At the same time, the long-established Japanese monitor manufacturer Eizo Nanao, which in 2002 had entered the medical imaging market with its RadiForce monitors, wanted to expand its medical monitors division. The company not only wanted to become number one in producing medical-grade monitors but also to establish a stronger presence in Europe.
Following the A&D acquisition, Eizo Nanao founded the subsidiary Eizo GmbH Display Technologies, headquartered in Karlsruhe, Germany. Eizo thus succeeded in expanding its presence in the medical market, strengthening its R&D expertise and establishing a production capability in Europe.
Production
Eizo monitors for surgery and interventional radiology, X-ray, angiography, endoscopy, CT and MRI are being developed in Germany. ‘That has always been our strength,’ Walter Kupper, Director Product Management & Marketing pointed out. ‘Ultrasound, PACS and mammography systems are mainly being developed in Japan because the latter two applications are very similar. Basically a mammography monitor is a PACS monitor specialised in mammography.’
Currently the company is in the process of consolidating many separate monitors into one large-screen monitor. ‘In an angiology room, for example, you have six to eight monitors that are now being replaced by one big screen subdivided into six or eight fields,’ he explained. ‘This isn’t merely a front-end issue because you still have to handle the signals originating from the different sources. These different signals are fed into a computer system located upstream from the monitor. Eizo delivers a complete image management system, not just the hardware.
‘Apart from the fact that one screen saves space and reduces clutter, the physician can zoom any image up to a very large size and minimise or hide all images that are not interesting for the time being. Certainly, he can adjust the layout to his individual needs.’

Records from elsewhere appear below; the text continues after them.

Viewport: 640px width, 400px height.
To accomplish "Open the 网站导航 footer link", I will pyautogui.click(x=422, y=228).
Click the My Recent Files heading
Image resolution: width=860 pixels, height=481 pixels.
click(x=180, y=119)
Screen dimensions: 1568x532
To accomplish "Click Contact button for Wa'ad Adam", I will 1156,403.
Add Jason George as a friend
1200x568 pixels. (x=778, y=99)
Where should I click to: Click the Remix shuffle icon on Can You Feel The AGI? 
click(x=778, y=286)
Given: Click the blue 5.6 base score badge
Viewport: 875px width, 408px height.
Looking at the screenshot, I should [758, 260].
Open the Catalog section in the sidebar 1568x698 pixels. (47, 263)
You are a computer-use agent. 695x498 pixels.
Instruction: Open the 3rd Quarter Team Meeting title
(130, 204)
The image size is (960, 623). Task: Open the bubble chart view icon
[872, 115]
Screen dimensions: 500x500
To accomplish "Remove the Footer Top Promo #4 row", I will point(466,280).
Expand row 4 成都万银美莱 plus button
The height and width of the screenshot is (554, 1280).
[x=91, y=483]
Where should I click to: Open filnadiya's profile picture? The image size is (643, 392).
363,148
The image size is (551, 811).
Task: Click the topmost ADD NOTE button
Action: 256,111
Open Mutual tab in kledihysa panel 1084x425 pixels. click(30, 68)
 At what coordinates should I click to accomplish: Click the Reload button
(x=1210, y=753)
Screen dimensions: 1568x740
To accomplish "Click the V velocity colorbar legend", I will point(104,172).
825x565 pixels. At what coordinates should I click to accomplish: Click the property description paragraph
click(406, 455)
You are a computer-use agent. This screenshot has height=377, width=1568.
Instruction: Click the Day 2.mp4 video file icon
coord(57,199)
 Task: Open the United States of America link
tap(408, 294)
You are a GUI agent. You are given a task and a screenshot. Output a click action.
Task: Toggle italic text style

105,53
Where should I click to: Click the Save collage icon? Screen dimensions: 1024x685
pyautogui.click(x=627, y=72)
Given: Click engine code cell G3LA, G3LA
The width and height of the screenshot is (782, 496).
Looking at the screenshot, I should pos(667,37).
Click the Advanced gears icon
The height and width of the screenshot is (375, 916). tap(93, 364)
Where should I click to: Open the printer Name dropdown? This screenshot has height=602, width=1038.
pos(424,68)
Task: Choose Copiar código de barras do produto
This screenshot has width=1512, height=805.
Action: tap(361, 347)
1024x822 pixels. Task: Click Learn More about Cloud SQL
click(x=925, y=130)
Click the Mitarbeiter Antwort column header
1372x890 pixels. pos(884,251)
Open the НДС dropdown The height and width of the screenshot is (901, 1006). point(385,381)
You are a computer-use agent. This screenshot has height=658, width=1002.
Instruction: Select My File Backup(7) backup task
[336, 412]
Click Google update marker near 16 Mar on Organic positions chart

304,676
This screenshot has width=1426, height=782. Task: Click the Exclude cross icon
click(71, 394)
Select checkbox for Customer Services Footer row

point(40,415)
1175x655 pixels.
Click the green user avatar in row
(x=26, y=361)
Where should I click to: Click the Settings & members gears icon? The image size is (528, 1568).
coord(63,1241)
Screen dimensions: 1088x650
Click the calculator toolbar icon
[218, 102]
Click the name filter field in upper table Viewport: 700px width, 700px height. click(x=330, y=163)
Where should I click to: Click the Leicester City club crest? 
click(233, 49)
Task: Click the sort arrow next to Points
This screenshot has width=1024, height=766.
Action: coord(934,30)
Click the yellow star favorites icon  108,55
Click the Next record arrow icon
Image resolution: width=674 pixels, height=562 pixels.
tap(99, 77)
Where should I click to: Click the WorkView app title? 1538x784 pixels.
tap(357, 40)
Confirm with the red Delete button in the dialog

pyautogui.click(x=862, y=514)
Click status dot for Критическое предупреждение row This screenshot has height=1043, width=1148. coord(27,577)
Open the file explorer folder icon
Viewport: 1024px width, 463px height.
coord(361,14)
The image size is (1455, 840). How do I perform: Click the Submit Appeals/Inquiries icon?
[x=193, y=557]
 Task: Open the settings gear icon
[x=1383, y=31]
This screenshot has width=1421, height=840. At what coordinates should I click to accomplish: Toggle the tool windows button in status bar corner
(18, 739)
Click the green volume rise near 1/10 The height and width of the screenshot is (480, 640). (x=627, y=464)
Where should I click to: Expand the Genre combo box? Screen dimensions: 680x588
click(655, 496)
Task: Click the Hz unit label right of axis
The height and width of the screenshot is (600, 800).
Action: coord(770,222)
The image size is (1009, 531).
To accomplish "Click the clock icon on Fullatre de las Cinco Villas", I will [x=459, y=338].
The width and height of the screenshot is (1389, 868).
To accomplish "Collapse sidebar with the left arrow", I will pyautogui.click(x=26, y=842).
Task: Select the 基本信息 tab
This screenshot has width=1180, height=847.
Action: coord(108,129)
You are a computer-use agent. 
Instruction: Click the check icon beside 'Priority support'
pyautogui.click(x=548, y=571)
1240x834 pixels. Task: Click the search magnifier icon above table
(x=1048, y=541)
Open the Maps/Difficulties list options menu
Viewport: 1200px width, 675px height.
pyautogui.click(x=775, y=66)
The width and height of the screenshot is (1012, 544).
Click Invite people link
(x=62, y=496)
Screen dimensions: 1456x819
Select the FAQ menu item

Of the system, launched about two years, and in general use for about a year, he agreed that ‘It’s pretty expensive,’ but added, ‘ While at first glance there’s no obvious financial advantage on the purchasing end, there is a very significant advantage in the workflow. That’s why physicians love our system and are prepared to pay for it – and they successfully convince their hospital financial management that it’s a good investment.
The future
The trend towards large monitors in medical technology he believes will continue. An interventional radiology lab has a patient examination room with monitor and a control room in which there is a monitor that duplicates the examination room monitor’s landscape. Up to eight monitors may be connected, with each connected to a work station and each equipped with a keyboard and mouse. ‘So far, we have replaced the separate monitors in the examination room with a large-screen monitor. The next logical step is to do the same in the control room.’
Thus, in the next-generation control room, monitors will be replaced by one large screen and the entire system will be operated with one keyboard and one mouse. However, the staffing level will not change, he pointed out. ‘Most of the time one or two physicians are in the control room, which will not change. But they will no longer receive the information on five or even eight monitors but on one or two large screens.’